Aloha Steve,
I order to protect Mac users I did not publish any technical details of the vulnerability. The video simply illustrates the impact of that flaw, and shows that contrary to Apple's claims, Mojave does not protect user data (in a sufficient way).
IMHO this is something important that Mac users should be made aware of (while yes, not providing any details that hackers could (ab)use to exploit the bug).
Aloha "Patrick"
If you really are who you say you are, (skeptical) then I have some words for you. You have shown that there is a vulnerability in a brand new feature of an operating system on release day. No doubt, you timed this information release with the consumer release. If you had posted this information a week ago, in the format that you did, I would not have posted such a scathing assessment of your motives. However instead you have diverted the publicity of the release of a brand new operating system to your address book security bypass exploit. Congratulations on your media storm, this serves nothing but yourself.

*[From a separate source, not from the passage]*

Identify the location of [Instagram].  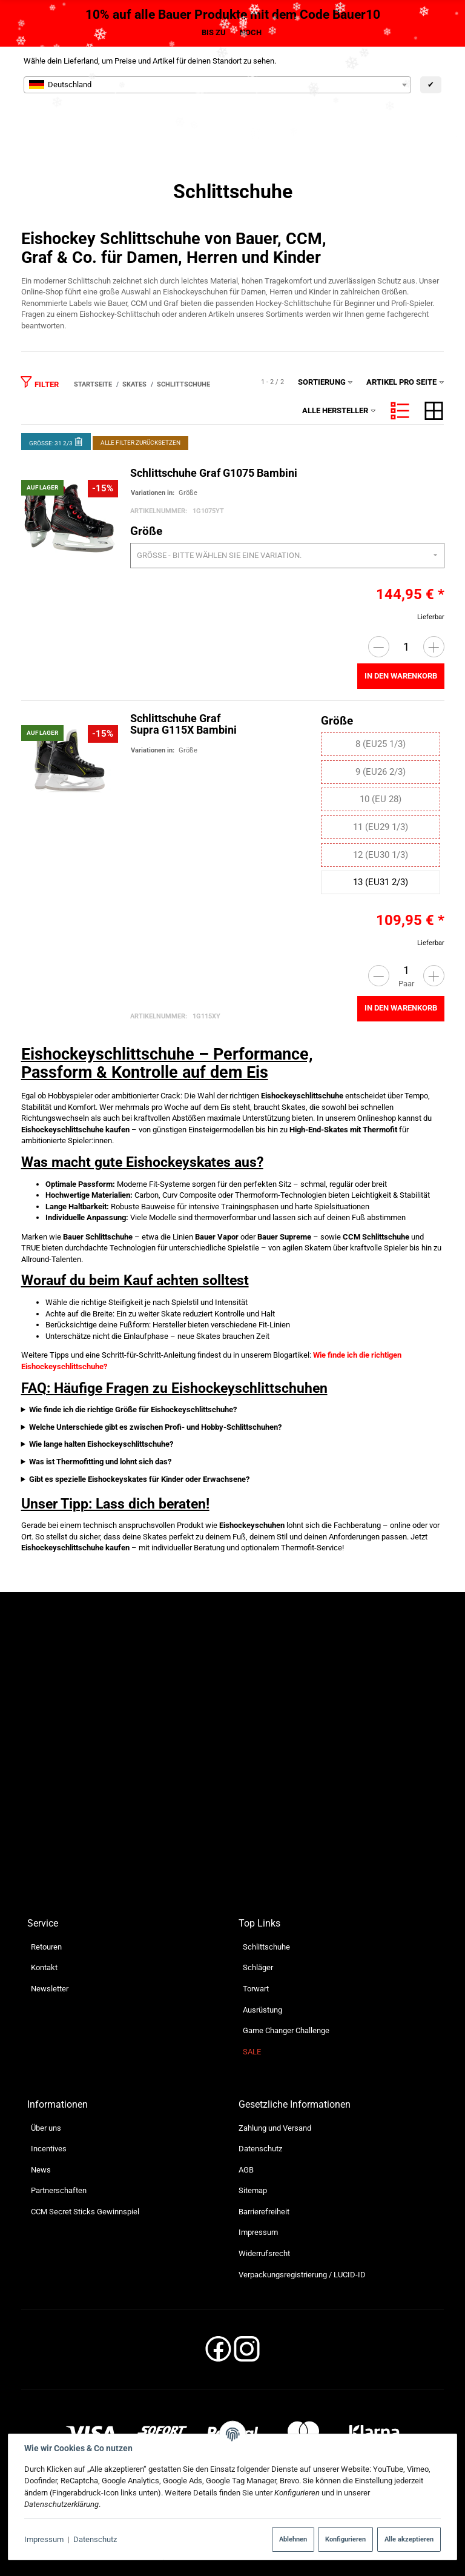
(247, 2353).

There are reasons why ethical security researchers post information to the public. Those reasons include:
Active exploitation (i.e. malware found in the wild)

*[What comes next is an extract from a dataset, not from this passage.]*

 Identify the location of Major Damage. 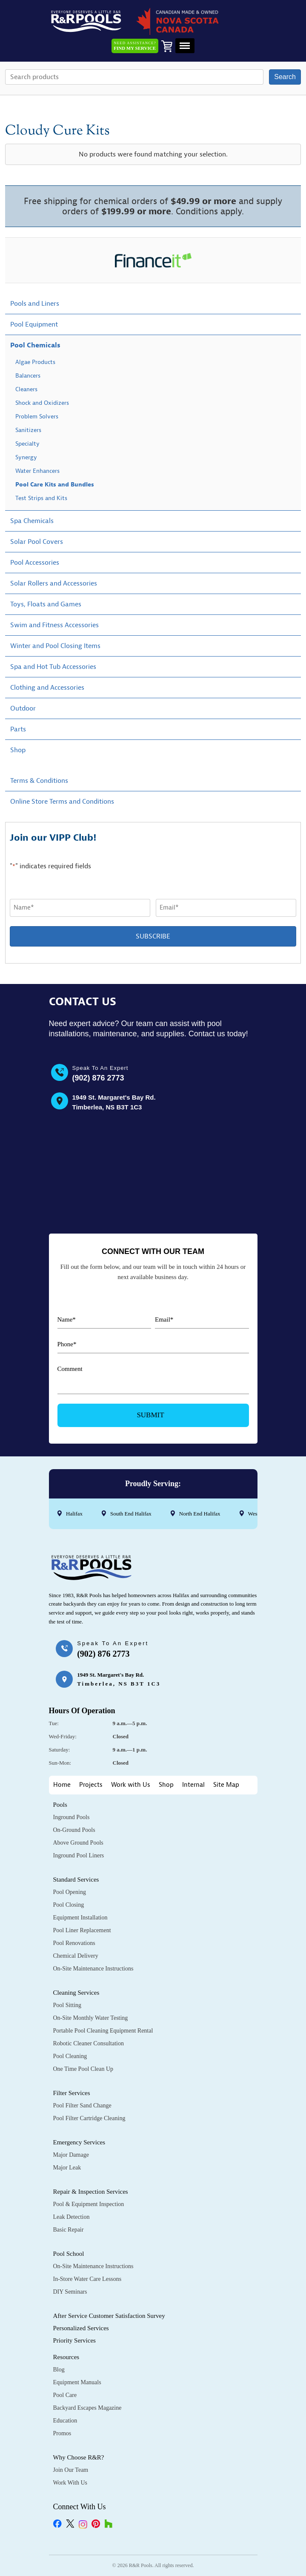
(71, 2155).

Refusal from the vendor to fix a known vulnerability
Edit: Also to provide mitigation instructions, which you have not.
None of these cases are true, unless you can show us an email from Apple stating they do not consider what you did a vulnerability. There is no reason why you could not sit on your hands, or assist Apple in developing a fix (they pay double for this, in their insider program I will mention later) while Apple included their fix in 10.14.1 or 10.14.0.1. This has minimal risk of being actively exploited, especially since you obviously knew of this flaw during beta. The whole point of the beta program is for testers and professionals to find bugs and fix them before they go live. By posting in the format you did, all you have done is make the security industry look bad.
Apple does have a bug bounty program, they just offer it to researchers that have a track record with them. If you wanted to get paid for your vulnerabilities, either work with Apple to get on that list, or send your vulnerabilities to the Zero Day Initiative.
I ask you to question yourself if you really did this to help the public, or to draw attention to yourself. Thank you for reading my lengthy response.